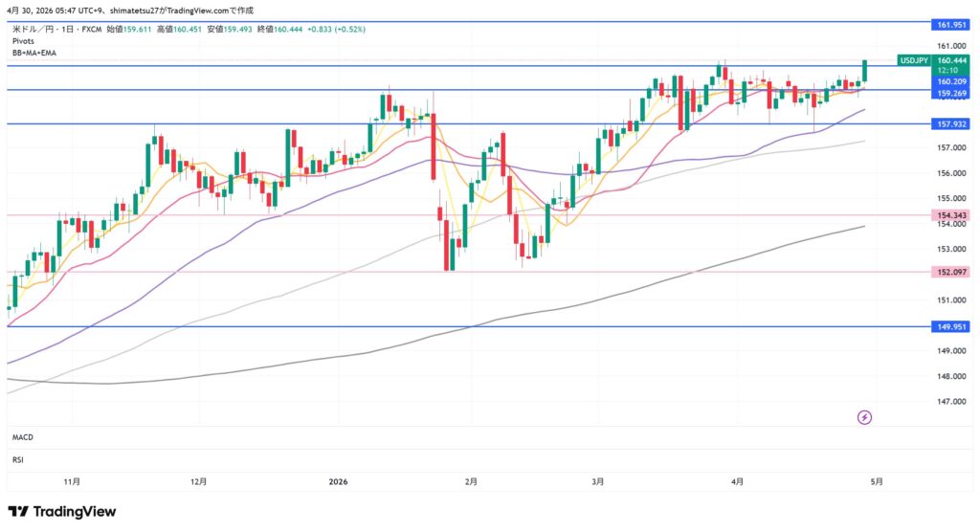This screenshot has width=980, height=532.
Task: Select the Pivots indicator label
Action: tap(23, 41)
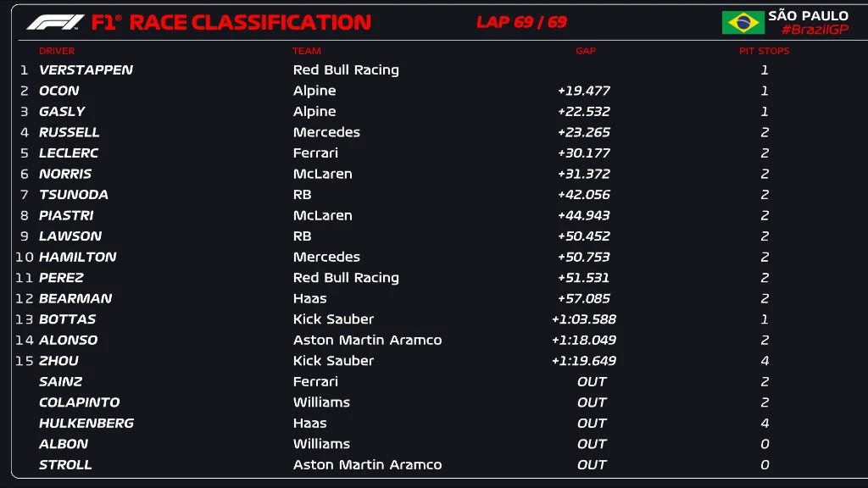Select the GAP column header
This screenshot has height=488, width=868.
pos(586,51)
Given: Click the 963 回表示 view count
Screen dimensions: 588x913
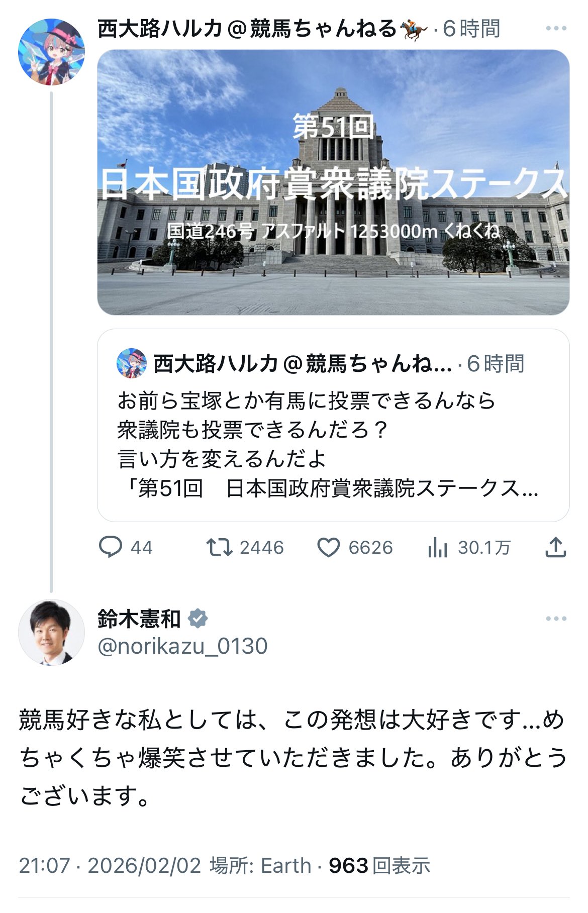Looking at the screenshot, I should 379,866.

WHAT THIS TASK INVOLVES
Give back, word for word, the lines from the line that contains "Given: Click the 963 回表示 view count" through the last line of the records, with no pictures and nothing else.

RESPONSE TO THIS TASK
Given: Click the 963 回表示 view count
Screen dimensions: 588x913
Looking at the screenshot, I should 379,866.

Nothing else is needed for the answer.